§ Work required:
I would like each line of the data that holds the word "Viewport" copied out.

------------------------

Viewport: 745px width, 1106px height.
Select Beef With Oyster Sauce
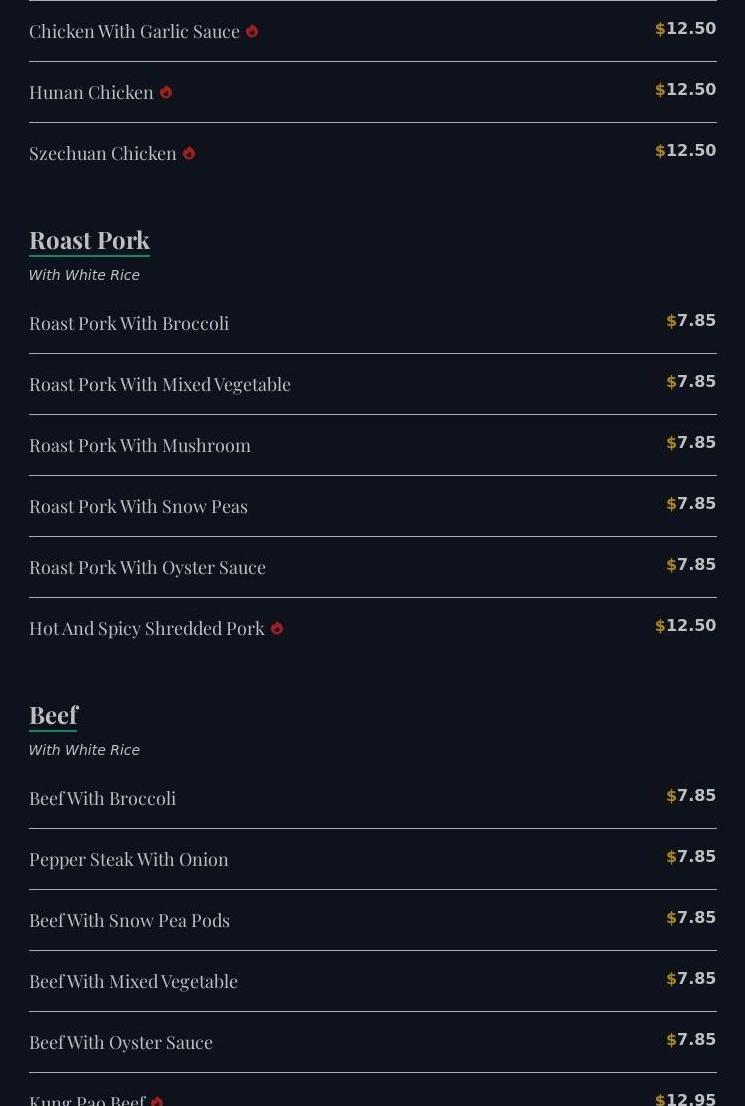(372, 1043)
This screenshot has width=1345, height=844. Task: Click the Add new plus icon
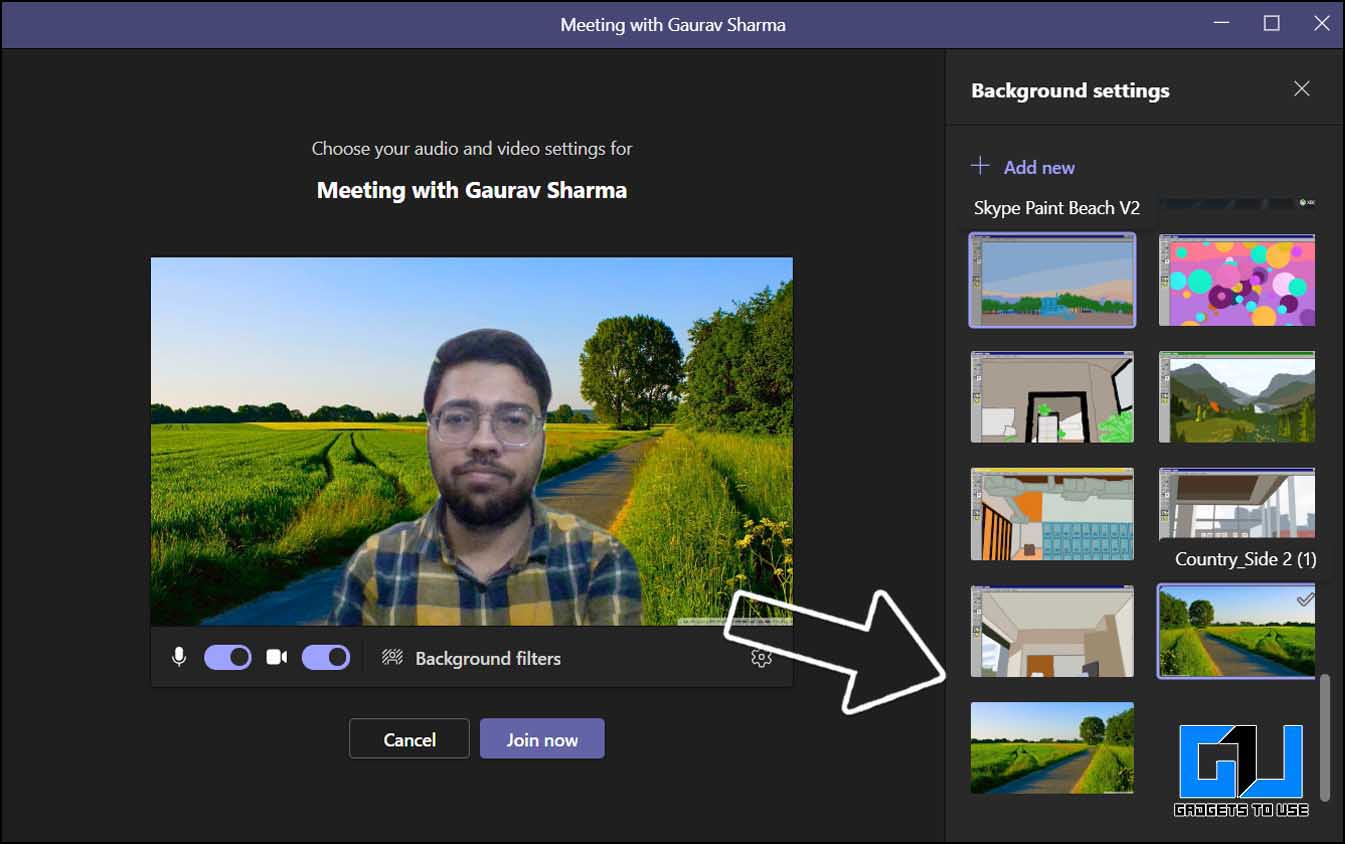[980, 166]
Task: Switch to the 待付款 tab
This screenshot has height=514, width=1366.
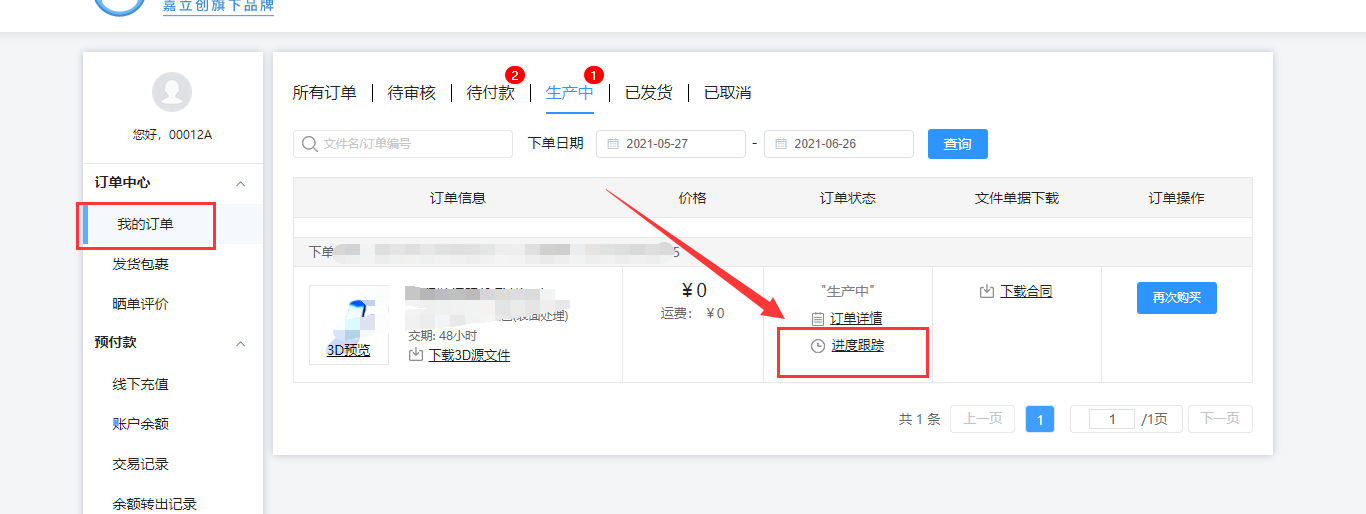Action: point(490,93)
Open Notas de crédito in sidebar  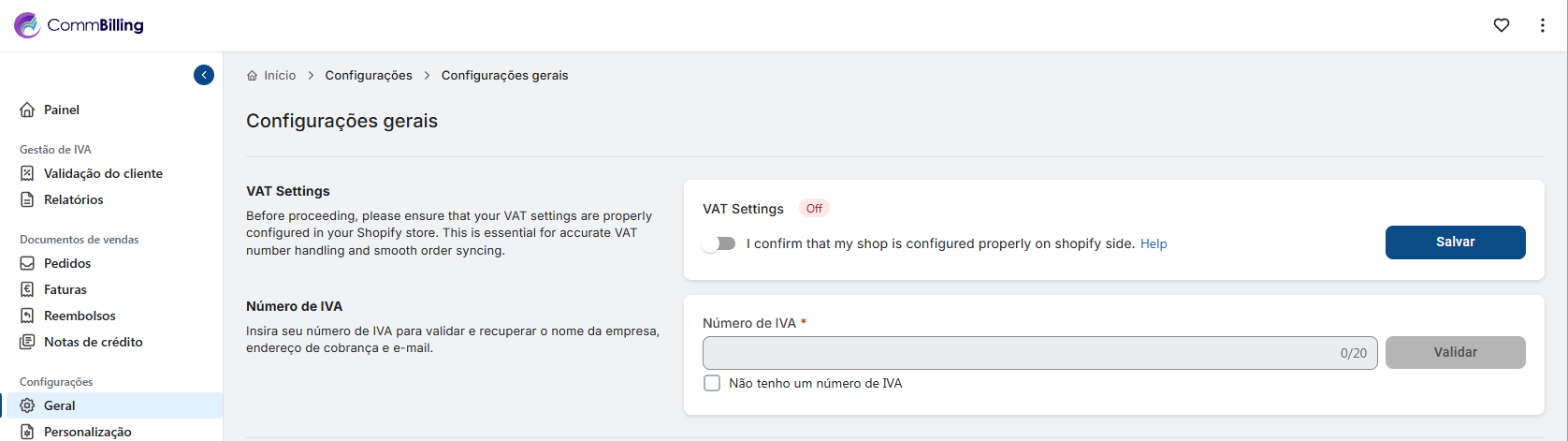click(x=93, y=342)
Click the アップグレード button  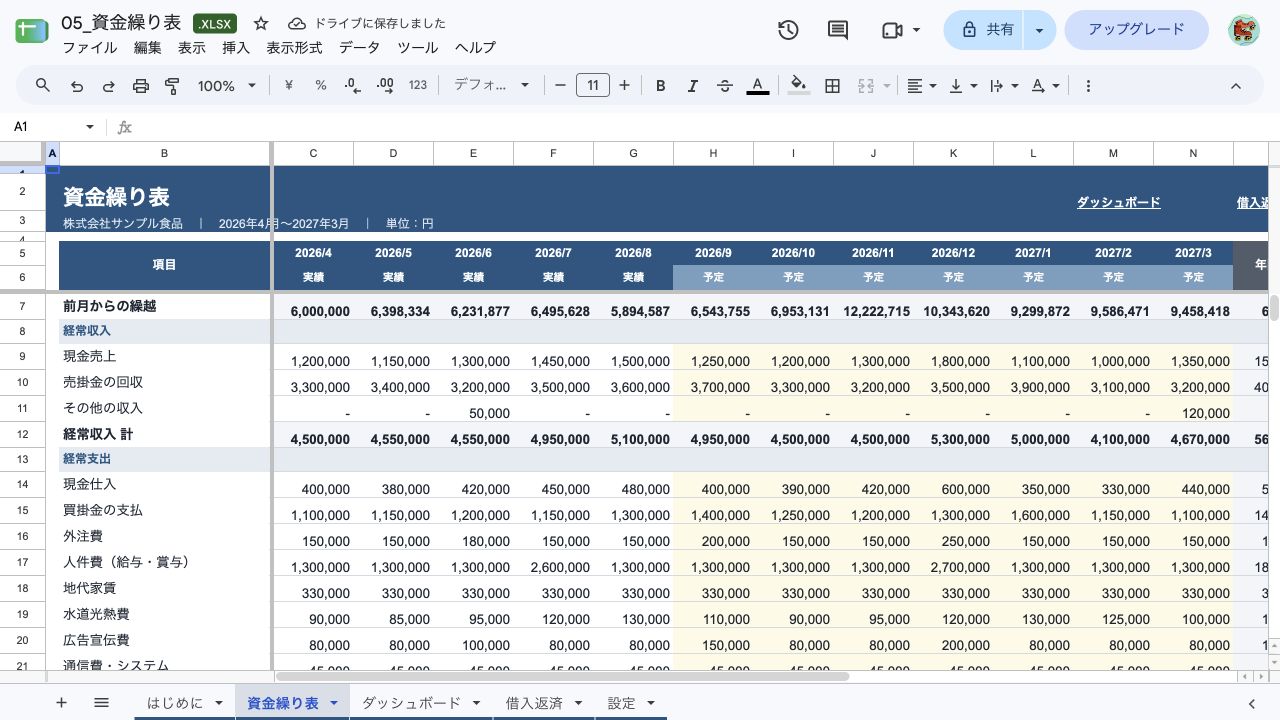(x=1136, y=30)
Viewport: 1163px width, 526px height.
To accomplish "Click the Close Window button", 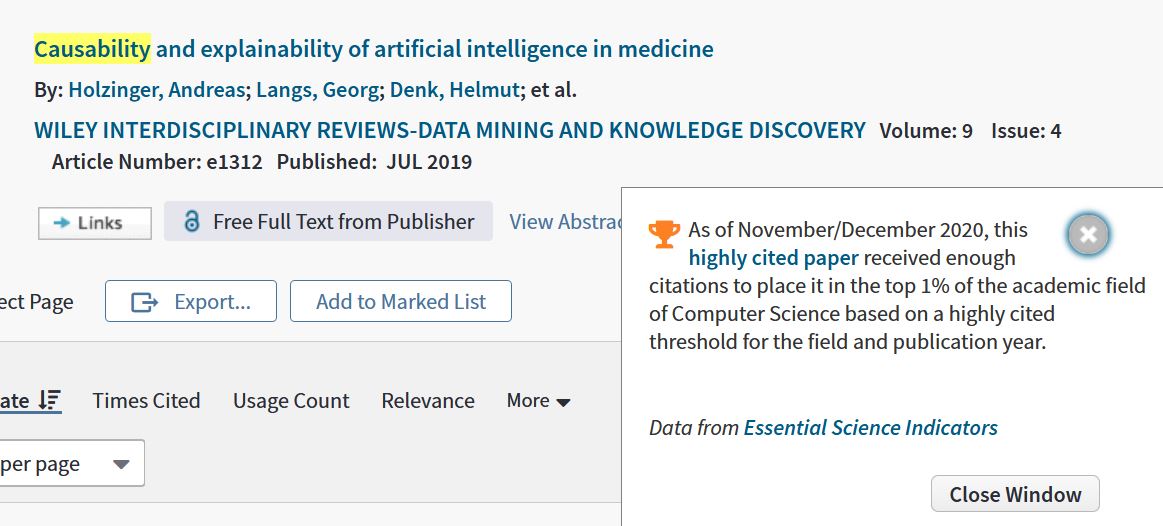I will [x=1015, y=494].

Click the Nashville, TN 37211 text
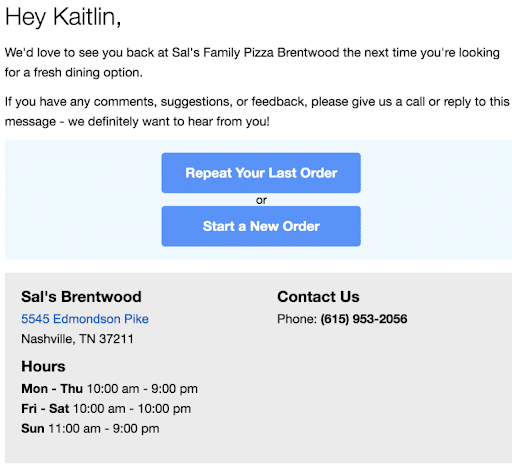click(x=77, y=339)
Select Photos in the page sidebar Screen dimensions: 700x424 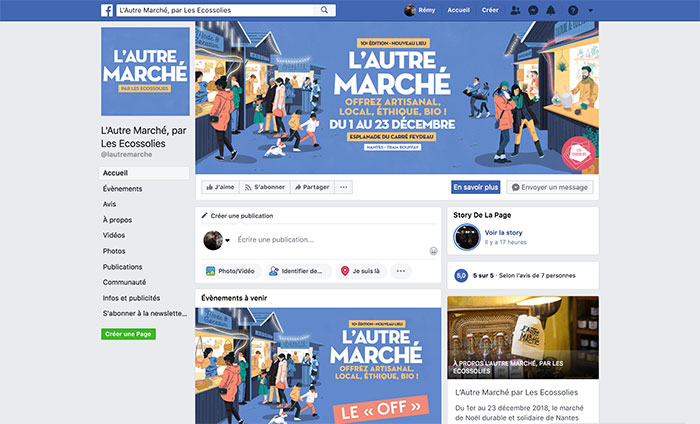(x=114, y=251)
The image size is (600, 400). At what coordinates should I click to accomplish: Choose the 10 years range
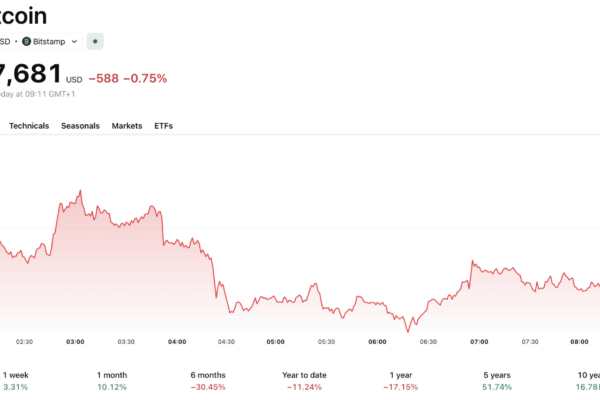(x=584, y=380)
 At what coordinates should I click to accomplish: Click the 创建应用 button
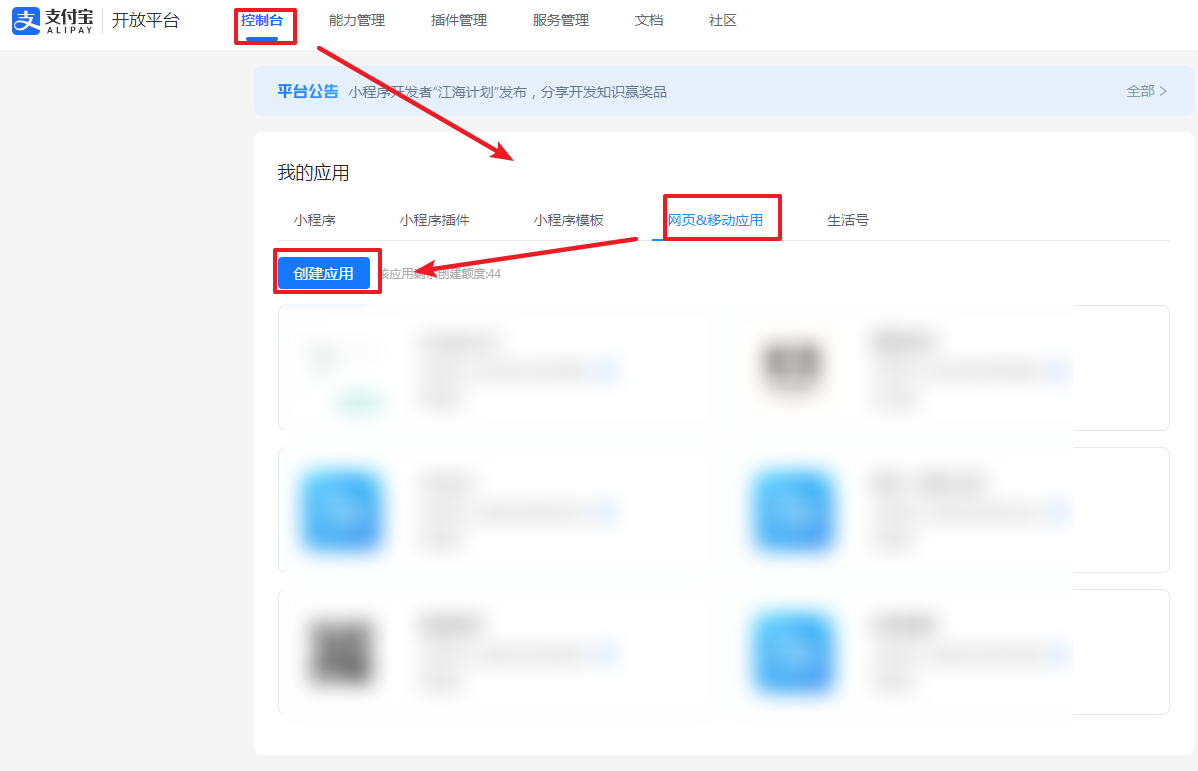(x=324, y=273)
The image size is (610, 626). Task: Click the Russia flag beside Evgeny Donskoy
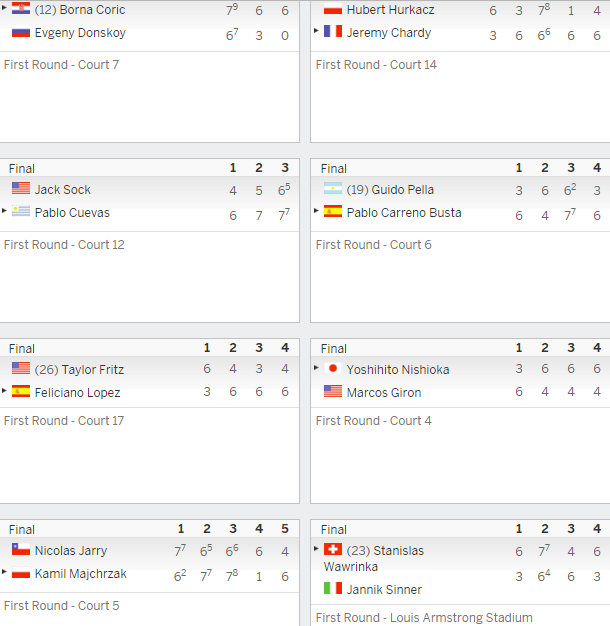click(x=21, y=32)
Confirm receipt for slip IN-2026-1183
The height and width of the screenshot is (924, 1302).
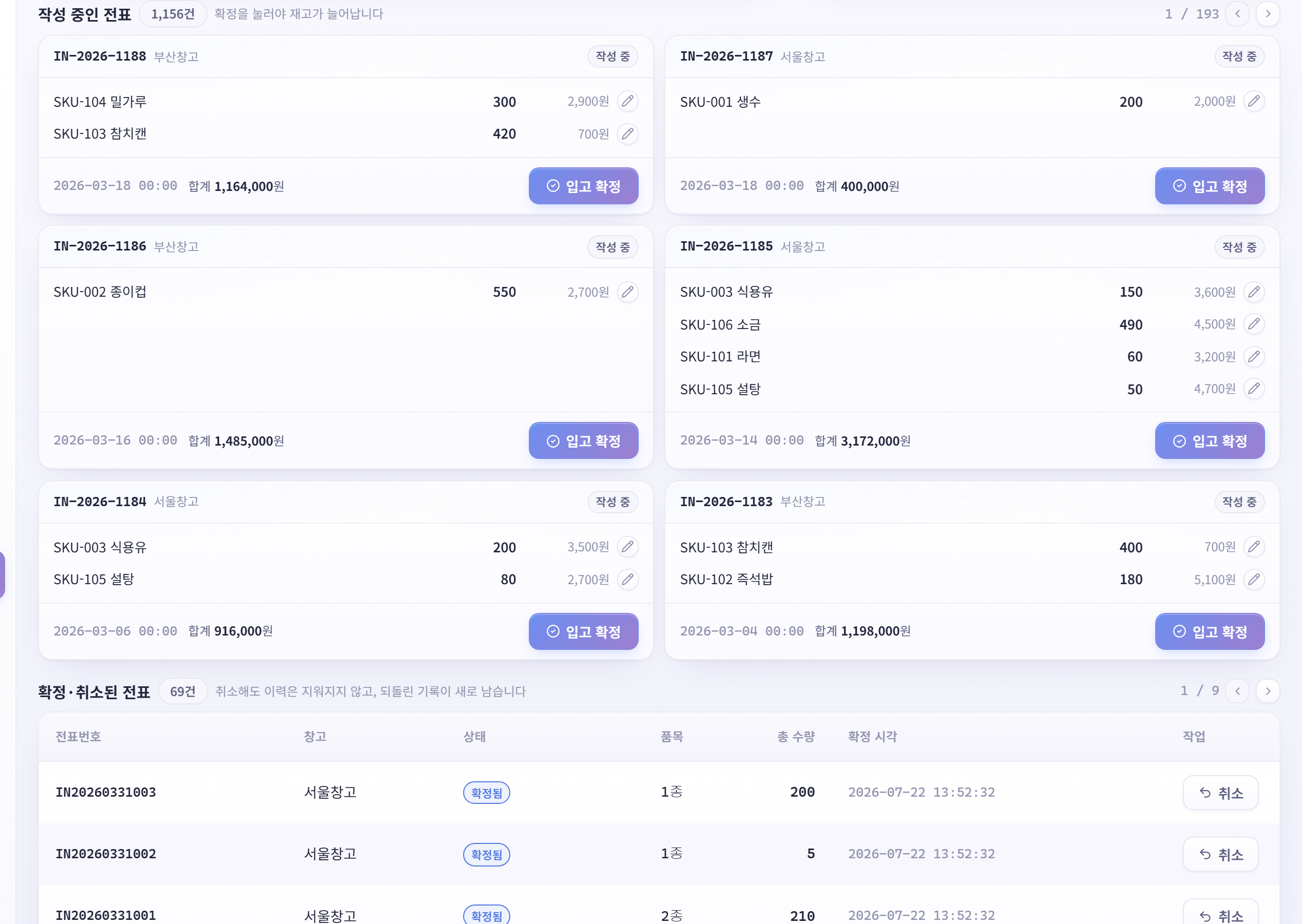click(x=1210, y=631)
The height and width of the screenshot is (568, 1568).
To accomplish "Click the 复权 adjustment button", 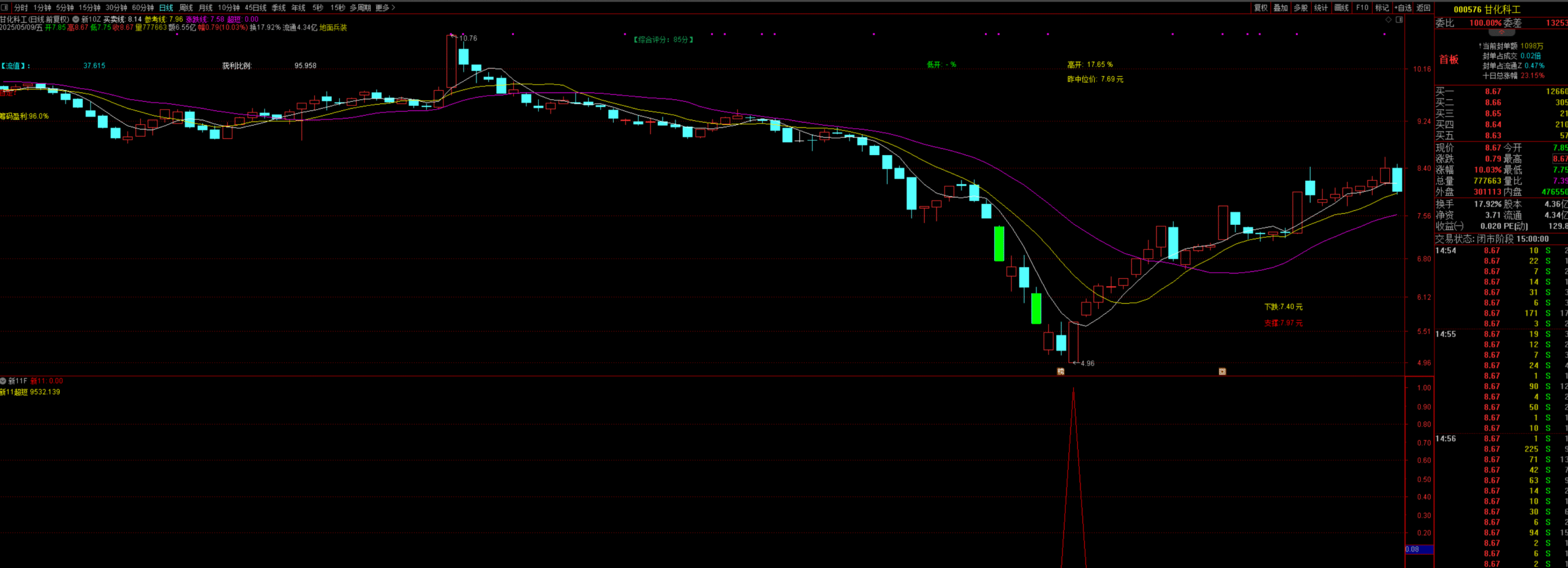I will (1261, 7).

------------------------

§ Output below:
Viewport: 745px width, 1106px height.
Viewport: 1163px width, 526px height.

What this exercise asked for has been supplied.